[Stored items]

______________________________

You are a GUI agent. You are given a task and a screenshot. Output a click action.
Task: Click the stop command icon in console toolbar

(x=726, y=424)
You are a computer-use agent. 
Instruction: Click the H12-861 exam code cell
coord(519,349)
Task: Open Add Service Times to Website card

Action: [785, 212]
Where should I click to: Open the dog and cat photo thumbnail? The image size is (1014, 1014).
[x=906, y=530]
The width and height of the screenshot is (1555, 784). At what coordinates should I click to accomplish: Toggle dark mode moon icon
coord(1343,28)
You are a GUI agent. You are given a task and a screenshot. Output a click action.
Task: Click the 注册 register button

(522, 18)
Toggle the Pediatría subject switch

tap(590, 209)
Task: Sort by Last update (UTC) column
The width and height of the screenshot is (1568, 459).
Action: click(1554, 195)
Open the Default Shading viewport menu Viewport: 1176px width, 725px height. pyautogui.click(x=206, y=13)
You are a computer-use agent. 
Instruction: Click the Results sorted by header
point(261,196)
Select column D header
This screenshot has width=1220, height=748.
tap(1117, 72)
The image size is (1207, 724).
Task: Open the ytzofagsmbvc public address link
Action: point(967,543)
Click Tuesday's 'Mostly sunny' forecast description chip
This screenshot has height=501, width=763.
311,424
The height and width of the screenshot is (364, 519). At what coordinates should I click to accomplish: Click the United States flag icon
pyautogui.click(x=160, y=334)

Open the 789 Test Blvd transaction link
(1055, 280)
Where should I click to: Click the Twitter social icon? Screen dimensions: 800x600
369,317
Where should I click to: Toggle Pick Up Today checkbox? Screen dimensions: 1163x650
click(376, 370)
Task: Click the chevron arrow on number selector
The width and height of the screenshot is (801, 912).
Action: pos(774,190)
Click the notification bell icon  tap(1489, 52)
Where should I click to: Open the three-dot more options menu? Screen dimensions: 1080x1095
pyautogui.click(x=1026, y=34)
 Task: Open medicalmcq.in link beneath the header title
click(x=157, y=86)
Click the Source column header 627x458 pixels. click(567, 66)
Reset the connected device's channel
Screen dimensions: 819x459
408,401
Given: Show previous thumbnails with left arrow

______________________________

- The task -
Reproduce the records above word for word.

- Written answer -
You are a GUI agent. You are given a task and a screenshot. Output a click action.
Task: Click the stop command icon in console toolbar

(x=726, y=424)
You are a computer-use agent. 
Instruction: Click the H12-861 exam code cell
coord(519,349)
Task: Open Add Service Times to Website card

Action: [785, 212]
Where should I click to: Open the dog and cat photo thumbnail? The image size is (1014, 1014).
[x=906, y=530]
The width and height of the screenshot is (1555, 784). At what coordinates should I click to accomplish: Toggle dark mode moon icon
coord(1343,28)
You are a GUI agent. You are given a task and a screenshot. Output a click action.
Task: Click the 注册 register button

(522, 18)
Toggle the Pediatría subject switch

tap(590, 209)
Task: Sort by Last update (UTC) column
The width and height of the screenshot is (1568, 459).
Action: click(1554, 195)
Open the Default Shading viewport menu Viewport: 1176px width, 725px height. pyautogui.click(x=206, y=13)
You are a computer-use agent. 
Instruction: Click the Results sorted by header
point(261,196)
Select column D header
This screenshot has width=1220, height=748.
tap(1117, 72)
The image size is (1207, 724).
Task: Open the ytzofagsmbvc public address link
Action: point(967,543)
Click Tuesday's 'Mostly sunny' forecast description chip
This screenshot has height=501, width=763.
311,424
The height and width of the screenshot is (364, 519). At what coordinates should I click to accomplish: Click the United States flag icon
pyautogui.click(x=160, y=334)

Open the 789 Test Blvd transaction link
(1055, 280)
Where should I click to: Click the Twitter social icon? Screen dimensions: 800x600
369,317
Where should I click to: Toggle Pick Up Today checkbox? Screen dimensions: 1163x650
click(376, 370)
Task: Click the chevron arrow on number selector
The width and height of the screenshot is (801, 912).
Action: pos(774,190)
Click the notification bell icon  tap(1489, 52)
Where should I click to: Open the three-dot more options menu? Screen dimensions: 1080x1095
pyautogui.click(x=1026, y=34)
 Task: Open medicalmcq.in link beneath the header title
click(x=157, y=86)
Click the Source column header 627x458 pixels. click(567, 66)
Reset the connected device's channel
Screen dimensions: 819x459
408,401
Given: Show previous thumbnails with left arrow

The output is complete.